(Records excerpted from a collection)
┄┄┄┄┄┄┄┄┄┄

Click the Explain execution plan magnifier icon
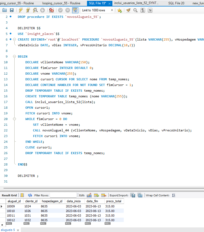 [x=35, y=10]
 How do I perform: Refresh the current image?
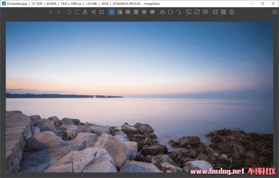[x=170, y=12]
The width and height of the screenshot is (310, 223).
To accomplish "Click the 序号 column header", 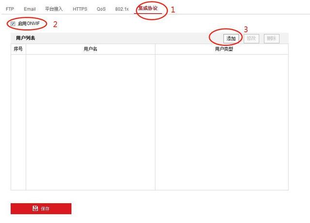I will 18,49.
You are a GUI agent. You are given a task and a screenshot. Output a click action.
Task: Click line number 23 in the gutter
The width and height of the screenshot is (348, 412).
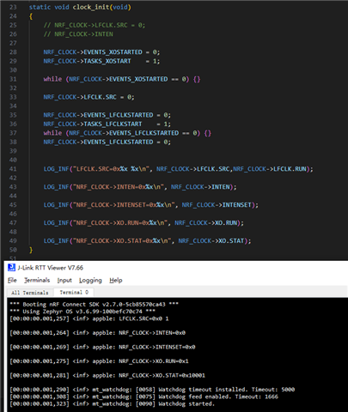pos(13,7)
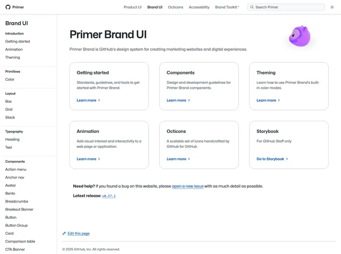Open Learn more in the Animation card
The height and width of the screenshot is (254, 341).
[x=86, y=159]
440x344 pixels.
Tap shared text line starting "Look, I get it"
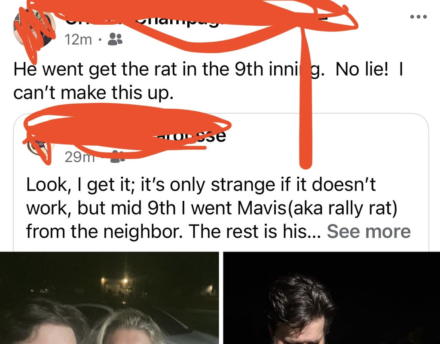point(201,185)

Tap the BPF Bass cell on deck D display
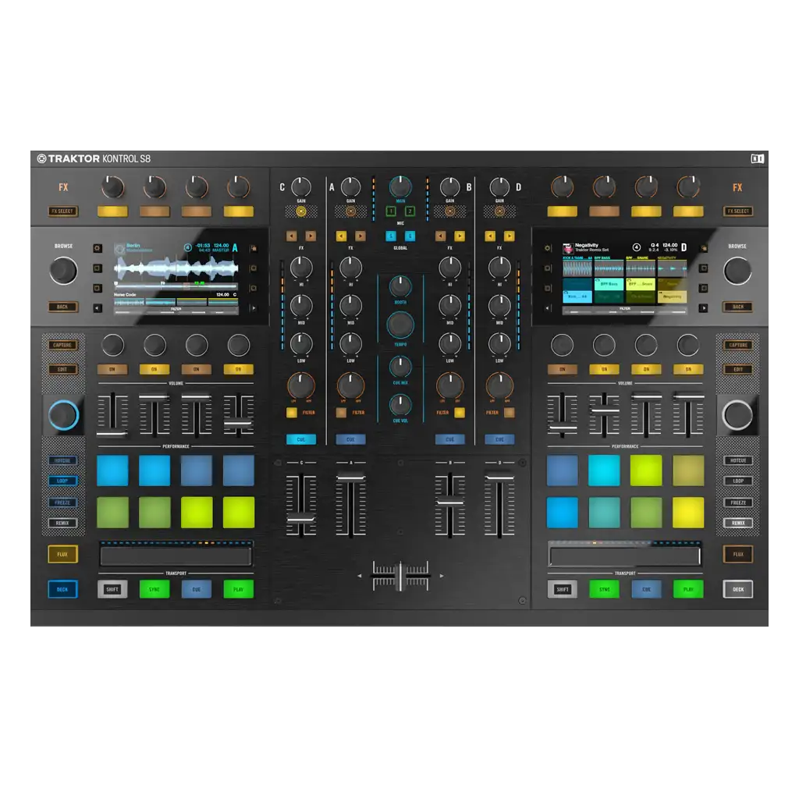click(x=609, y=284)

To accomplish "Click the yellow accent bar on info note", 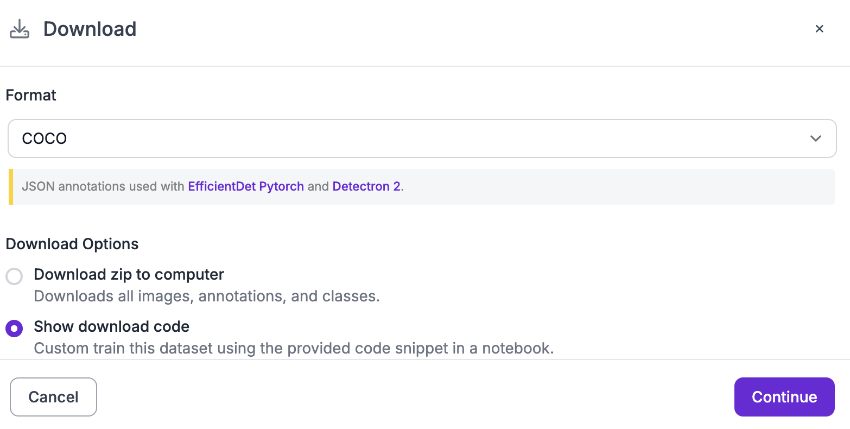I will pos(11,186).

┄┄┄┄┄┄┄┄┄┄

Work to complete
Among the records above, a stretch begins at the line containing "You are a GUI" and ends at the line containing "Task: Click line number 23 in the gutter". Restate that stretch word for word, and nothing else.

Solution for this task
You are a GUI agent. You are given a task and a screenshot. Output a click action.
Task: Click line number 23 in the gutter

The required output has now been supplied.